[Screenshot grounding data]
---+---

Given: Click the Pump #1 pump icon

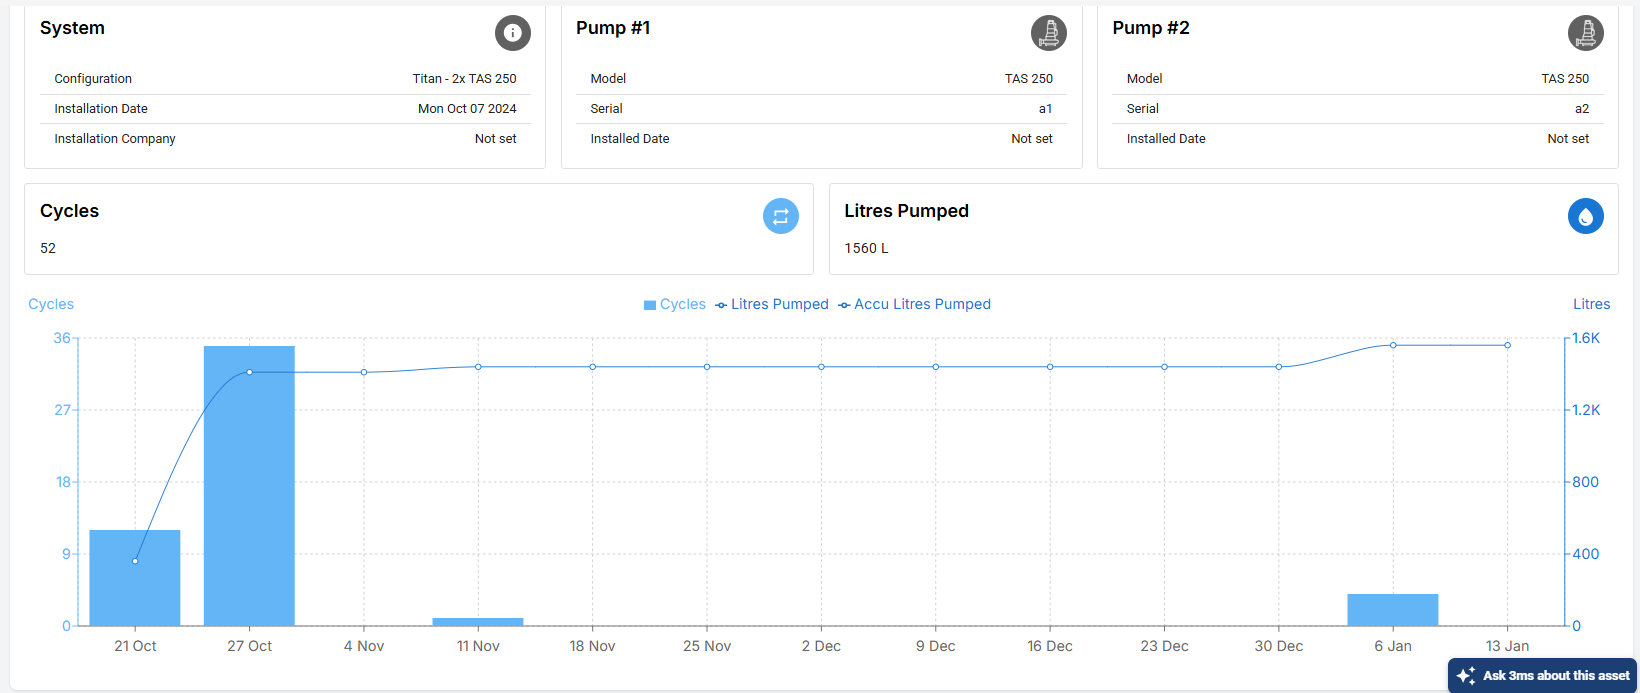Looking at the screenshot, I should pos(1048,33).
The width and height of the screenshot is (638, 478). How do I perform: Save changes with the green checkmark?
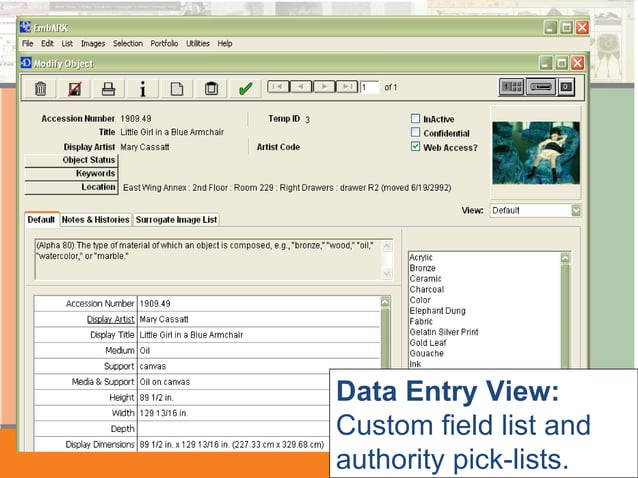point(244,88)
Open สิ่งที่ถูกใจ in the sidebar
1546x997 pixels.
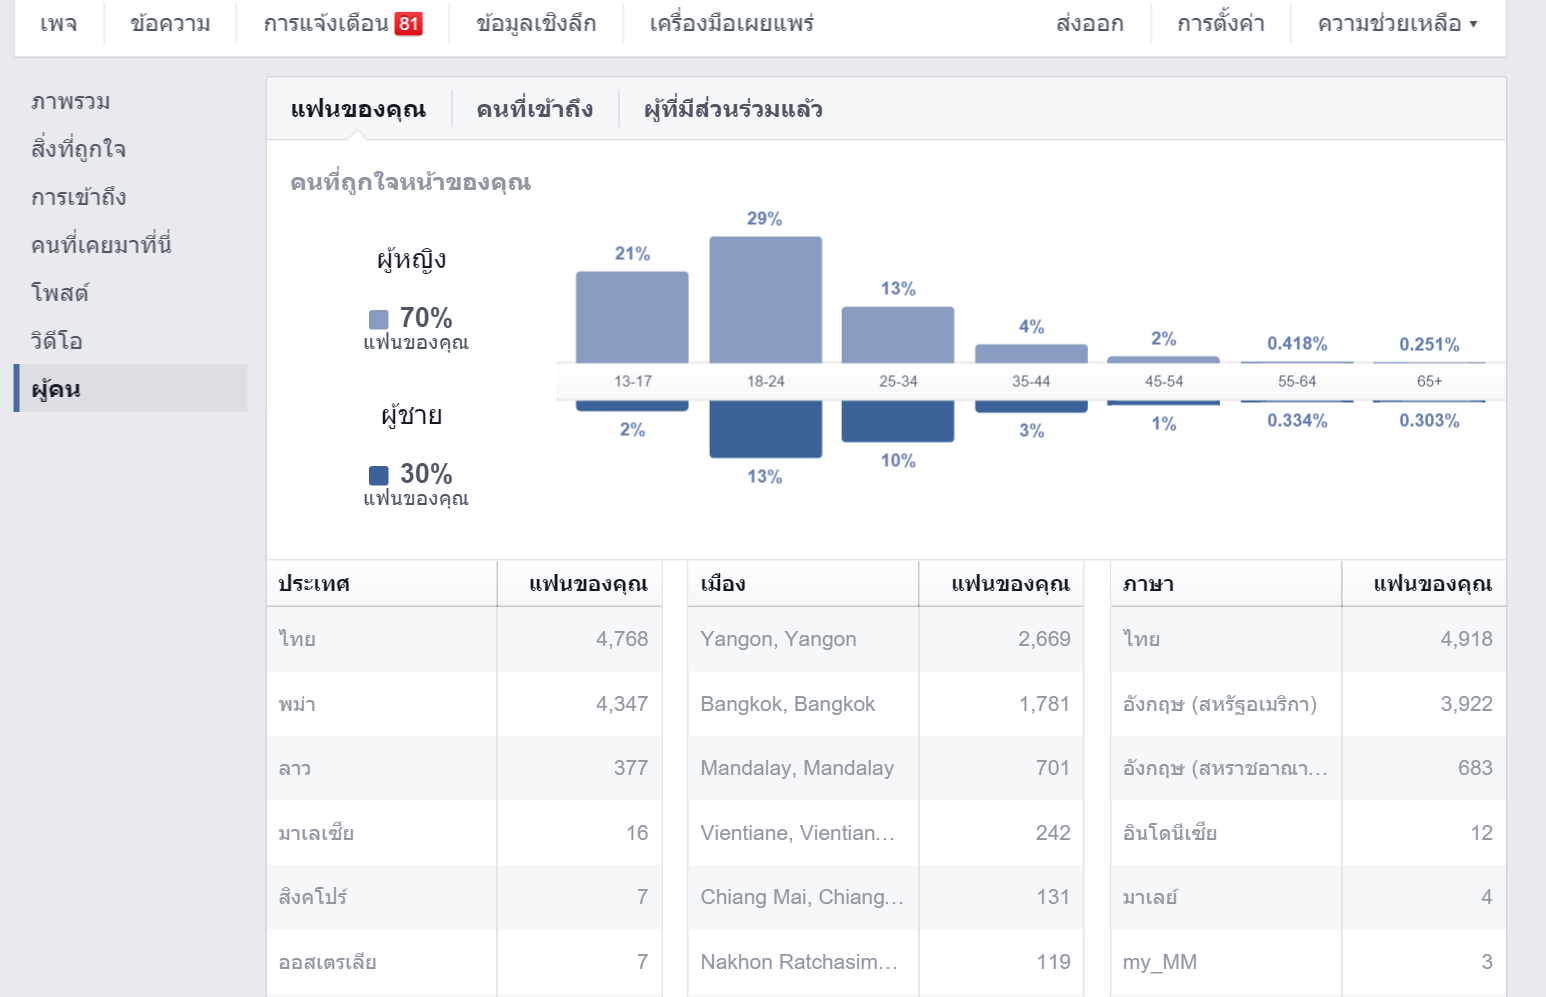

---+---

TASK DESCRIPTION: Output the full set of records above without changing a word, and drop the images.

TASK SOLUTION:
Given: Click the Pump #1 pump icon

Looking at the screenshot, I should pos(1048,33).
The width and height of the screenshot is (638, 478). How do I perform: Save changes with the green checkmark?
point(244,88)
Open สิ่งที่ถูกใจ in the sidebar
1546x997 pixels.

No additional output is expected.